Dataset entries:

- - - -

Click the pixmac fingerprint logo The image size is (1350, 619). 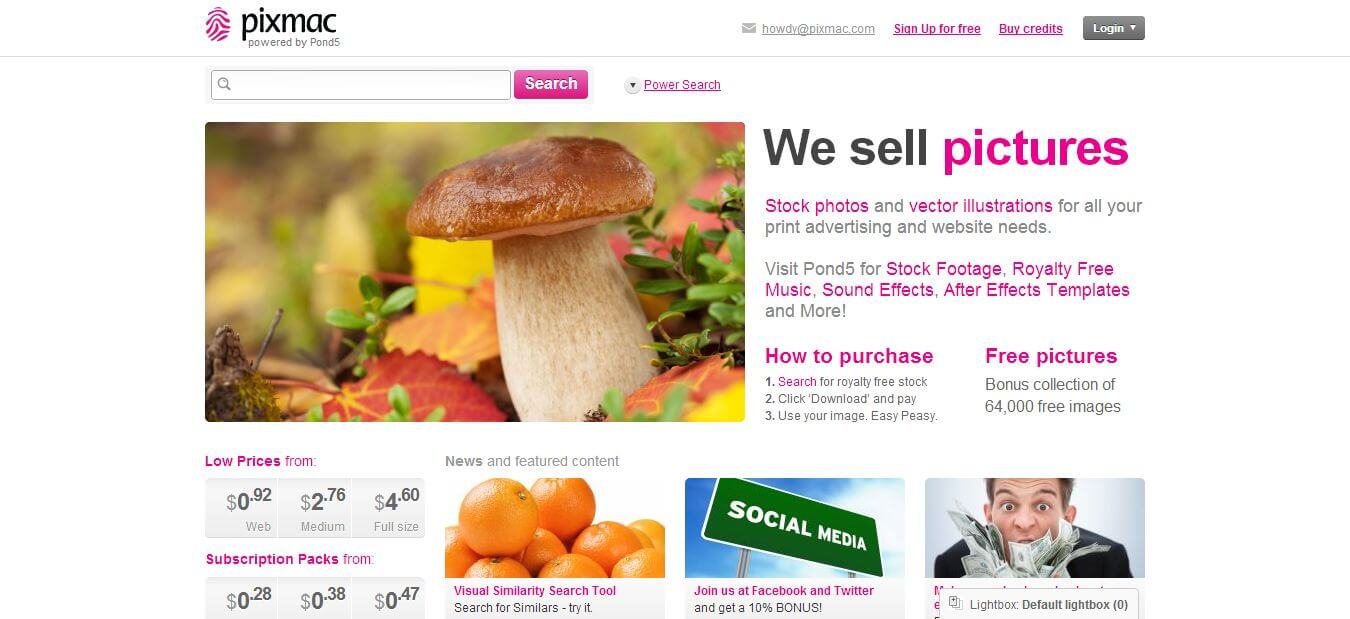218,24
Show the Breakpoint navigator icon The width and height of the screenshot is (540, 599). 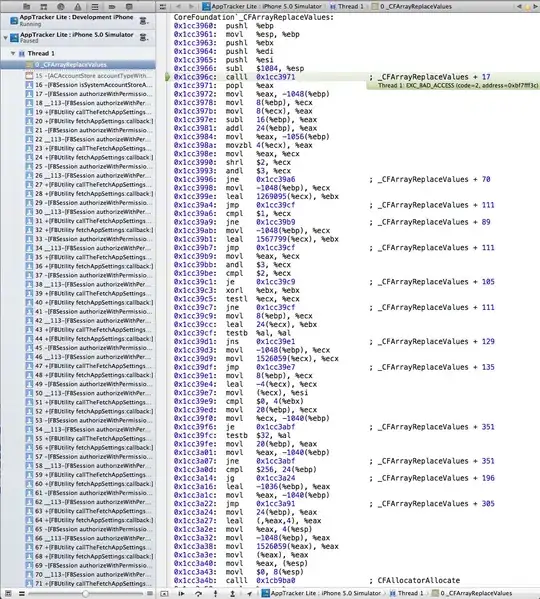click(x=112, y=6)

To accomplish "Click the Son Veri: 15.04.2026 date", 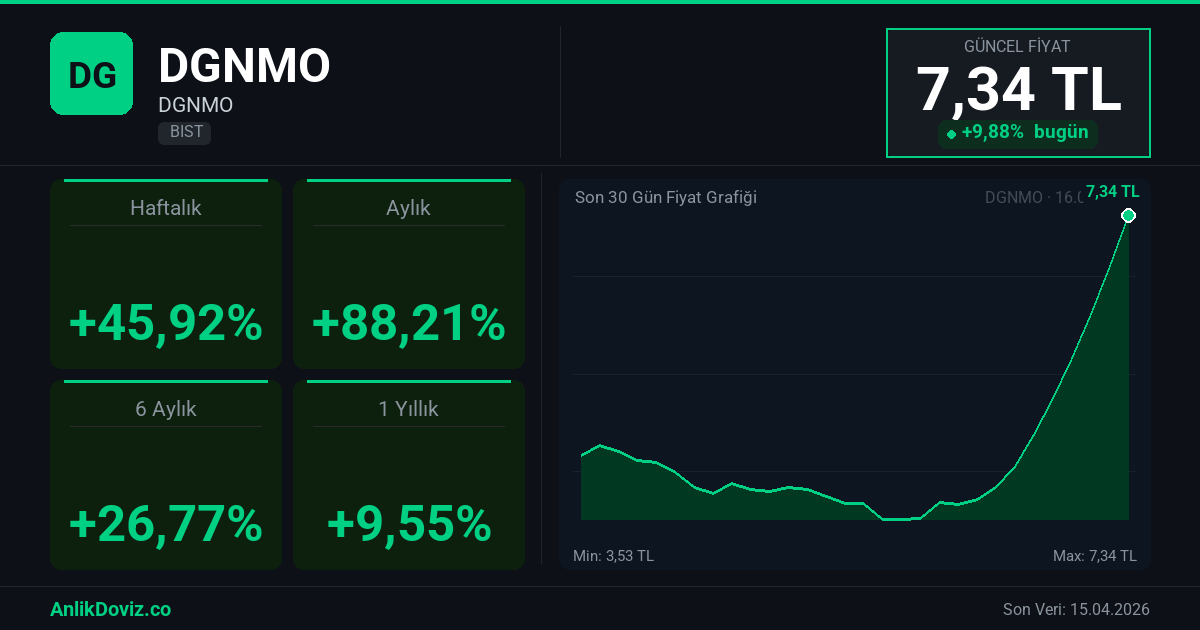I will [x=1076, y=609].
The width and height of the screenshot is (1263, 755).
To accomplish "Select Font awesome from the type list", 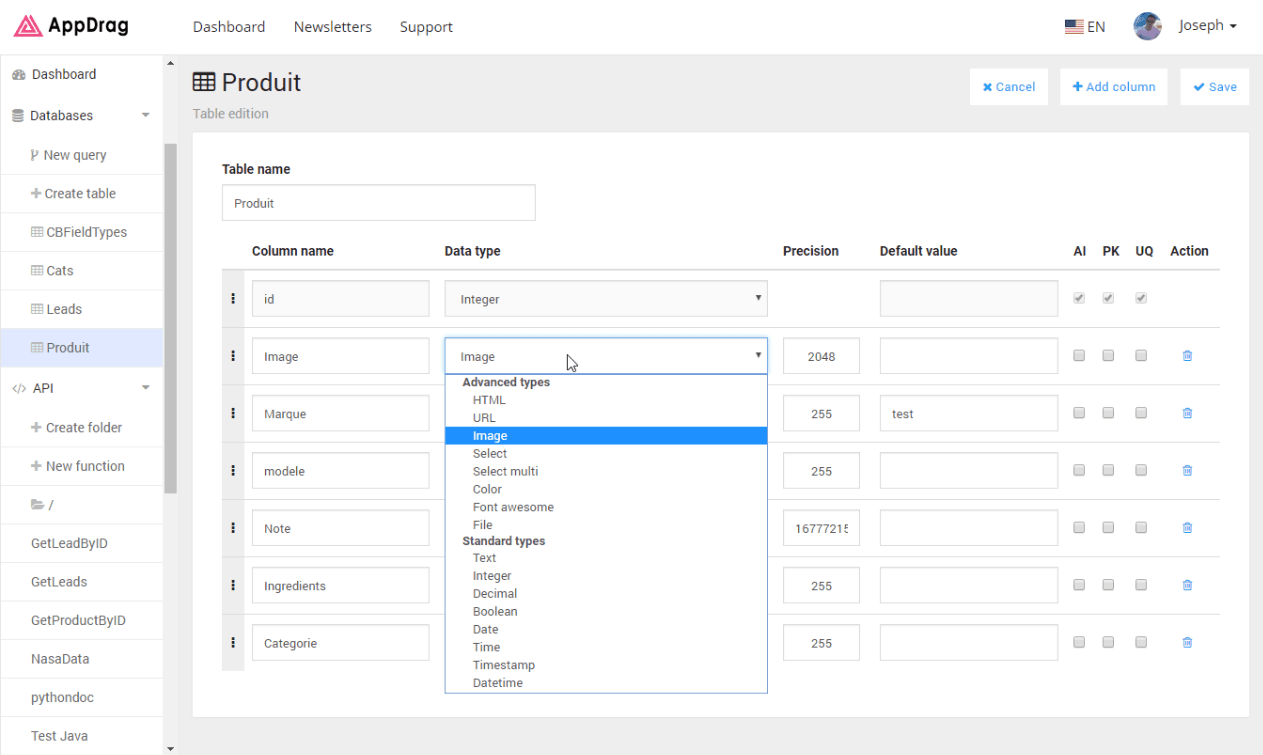I will (x=513, y=507).
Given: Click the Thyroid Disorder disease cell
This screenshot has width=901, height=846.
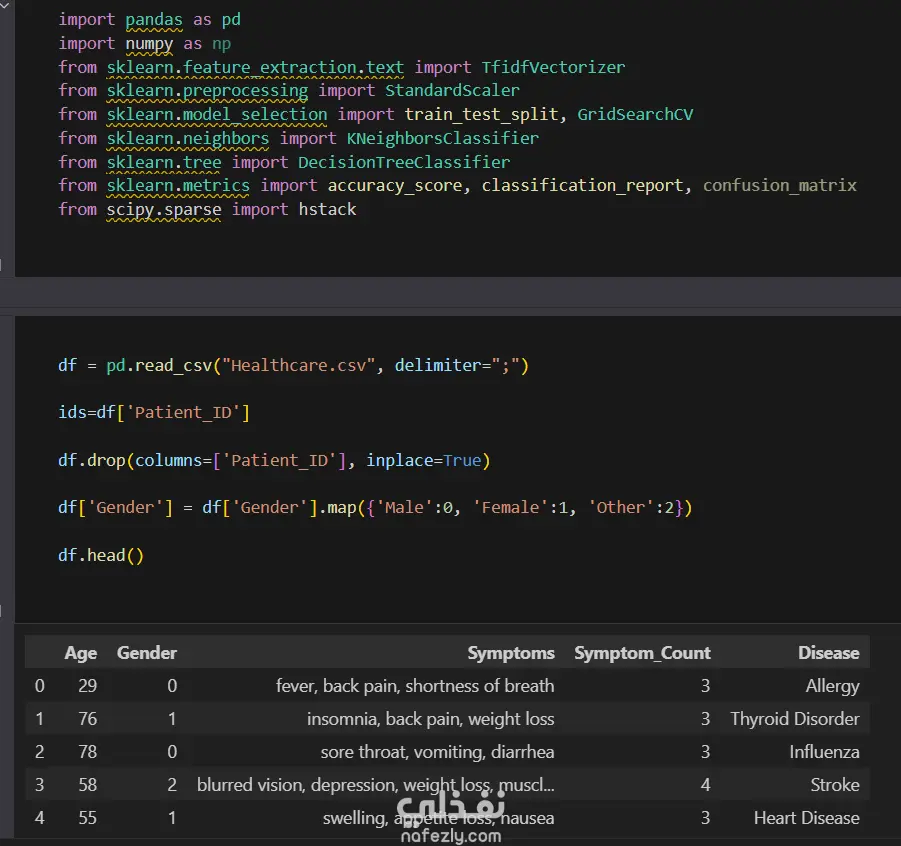Looking at the screenshot, I should (794, 719).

- - - -

» DESCRIPTION OF THE TASK: What is needed here is an exact copy of the lines from the line containing "Given: Click the" through the end of the records, with every picture left out.

» EXPECTED ANSWER:
Given: Click the Thyroid Disorder disease cell
This screenshot has width=901, height=846.
Looking at the screenshot, I should (794, 719).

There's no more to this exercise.